1xBet might attempt to navigate the new system under a different corporate name or through a restructured entity, but the LOK’s focus on ultimate beneficial ownership makes such tactics far more difficult. The “fit-and-proper” person requirements mean that the same individuals who controlled the previous problematic operations would still be subject to scrutiny, regardless of what corporate wrapper they use.

Moreover, the CGA’s enhanced due diligence processes are specifically designed to identify attempts to circumvent regulatory requirements through corporate restructuring. The regulator now has both the legal authority and the investigative tools to trace connections between related entities and identify beneficial ownership patterns.

The Compliance Cost Calculation

Even if 1xBet could somehow pass the initial licensing hurdles, the ongoing compliance costs under the new framework would be substantial. The requirements for local substance (including maintaining physical offices and resident staff in Curaçao), regular independent audits, and certified software systems represent a significant operational burden that many operators may find economically unviable.

For a company that has historically competed on the basis of regulatory arbitrage—leveraging loose oversight to offer services that more strictly regulated operators cannot—the compliance-heavy environment of the new Curaçao may eliminate its competitive advantages entirely.

The Broader Implications

1xBet’s situation illustrates the broader transformation occurring in offshore gambling regulation.

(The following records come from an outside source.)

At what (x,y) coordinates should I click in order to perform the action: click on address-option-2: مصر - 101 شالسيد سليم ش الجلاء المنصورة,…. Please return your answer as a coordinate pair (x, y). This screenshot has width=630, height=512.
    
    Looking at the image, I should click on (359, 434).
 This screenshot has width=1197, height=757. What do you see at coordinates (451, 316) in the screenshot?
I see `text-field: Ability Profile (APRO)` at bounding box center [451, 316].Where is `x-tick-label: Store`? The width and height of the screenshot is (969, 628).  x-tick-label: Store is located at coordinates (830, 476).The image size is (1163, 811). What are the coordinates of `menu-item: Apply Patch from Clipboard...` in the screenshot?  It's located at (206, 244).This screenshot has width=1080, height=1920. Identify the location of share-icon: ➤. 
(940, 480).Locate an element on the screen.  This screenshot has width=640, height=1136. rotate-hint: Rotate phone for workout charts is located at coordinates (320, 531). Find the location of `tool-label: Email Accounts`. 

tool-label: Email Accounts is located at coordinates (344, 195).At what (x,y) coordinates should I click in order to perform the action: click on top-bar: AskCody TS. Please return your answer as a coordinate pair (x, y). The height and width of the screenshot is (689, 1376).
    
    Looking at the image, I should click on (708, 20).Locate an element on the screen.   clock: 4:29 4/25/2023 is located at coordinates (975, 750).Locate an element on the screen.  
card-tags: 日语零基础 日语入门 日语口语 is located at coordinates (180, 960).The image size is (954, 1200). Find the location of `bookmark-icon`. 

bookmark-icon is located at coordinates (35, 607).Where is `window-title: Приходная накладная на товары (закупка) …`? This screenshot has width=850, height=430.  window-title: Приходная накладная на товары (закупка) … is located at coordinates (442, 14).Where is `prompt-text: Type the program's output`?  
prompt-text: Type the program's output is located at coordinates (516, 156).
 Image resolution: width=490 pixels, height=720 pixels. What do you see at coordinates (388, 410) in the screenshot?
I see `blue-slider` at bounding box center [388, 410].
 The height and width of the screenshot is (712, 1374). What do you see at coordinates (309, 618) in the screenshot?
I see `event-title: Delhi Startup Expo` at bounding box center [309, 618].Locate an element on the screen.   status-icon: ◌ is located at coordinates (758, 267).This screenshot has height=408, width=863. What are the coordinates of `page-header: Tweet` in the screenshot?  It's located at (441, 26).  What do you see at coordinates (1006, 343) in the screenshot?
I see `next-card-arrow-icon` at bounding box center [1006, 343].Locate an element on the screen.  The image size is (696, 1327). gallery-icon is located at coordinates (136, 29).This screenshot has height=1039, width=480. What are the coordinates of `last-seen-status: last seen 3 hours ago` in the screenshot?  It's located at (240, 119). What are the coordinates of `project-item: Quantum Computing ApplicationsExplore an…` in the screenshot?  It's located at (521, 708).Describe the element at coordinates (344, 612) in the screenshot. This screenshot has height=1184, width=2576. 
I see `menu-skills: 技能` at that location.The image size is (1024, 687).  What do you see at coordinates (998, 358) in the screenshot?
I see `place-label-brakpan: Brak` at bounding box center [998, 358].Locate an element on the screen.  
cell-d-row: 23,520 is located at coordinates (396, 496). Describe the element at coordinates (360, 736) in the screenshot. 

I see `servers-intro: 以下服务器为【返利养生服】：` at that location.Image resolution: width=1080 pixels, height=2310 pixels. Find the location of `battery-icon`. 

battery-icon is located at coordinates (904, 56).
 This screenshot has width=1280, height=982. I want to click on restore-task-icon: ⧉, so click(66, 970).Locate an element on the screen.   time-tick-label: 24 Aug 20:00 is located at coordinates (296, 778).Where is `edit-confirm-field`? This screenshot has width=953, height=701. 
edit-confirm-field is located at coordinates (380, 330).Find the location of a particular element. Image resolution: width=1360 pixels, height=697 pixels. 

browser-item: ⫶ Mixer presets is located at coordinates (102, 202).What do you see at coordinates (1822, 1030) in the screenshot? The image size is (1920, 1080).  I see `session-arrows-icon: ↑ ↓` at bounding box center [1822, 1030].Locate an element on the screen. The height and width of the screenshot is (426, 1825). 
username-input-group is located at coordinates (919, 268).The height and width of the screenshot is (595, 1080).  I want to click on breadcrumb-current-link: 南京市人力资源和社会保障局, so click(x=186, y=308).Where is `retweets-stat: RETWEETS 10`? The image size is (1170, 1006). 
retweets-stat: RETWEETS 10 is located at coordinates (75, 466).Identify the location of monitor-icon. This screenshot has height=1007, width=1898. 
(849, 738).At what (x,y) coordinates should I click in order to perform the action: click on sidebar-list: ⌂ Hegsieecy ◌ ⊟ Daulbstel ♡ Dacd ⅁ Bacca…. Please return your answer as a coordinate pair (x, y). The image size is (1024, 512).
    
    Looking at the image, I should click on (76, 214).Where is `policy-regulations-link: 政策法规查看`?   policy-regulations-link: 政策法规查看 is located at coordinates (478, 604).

The days when operators could shop for the most permissive regulatory environment and then exploit loopholes to avoid accountability are rapidly ending. Curaçao’s transformation from regulatory Wild West to legitimate authority represents a broader trend toward compliance-focused regulation even in traditionally permissive jurisdictions.

For operators with clean records and sustainable business models, this transformation represents an opportunity to compete on a more level playing field. For operators like 1xBet, whose business models have historically depended on regulatory arbitrage and legal ambiguity, it represents an existential threat.

Conclusion: The Reckoning Arrives

The convergence of 1xBet’s troubled history with Curaçao’s regulatory revolution creates a perfect storm of compliance challenges. The company’s bankruptcy case, pattern of unpaid winnings, complex corporate structures, and history of legal battles represent precisely the kind of operational profile that the new LOK framework was designed to exclude from the jurisdiction.

While 1xBet may attempt various corporate maneuvers to maintain its Curaçao presence, the fundamental shift from a system based on regulatory leniency to one focused on compliance and accountability makes its long-term survival in the jurisdiction highly questionable. The same factors that allowed the company to thrive under the old system—complex ownership structures, financial opacity, and regulatory arbitrage—now represent fatal vulnerabilities under the new regime.

The transformation of Curaçao from haven to regulator is complete. For operators like 1xBet, the reckoning has only just begun.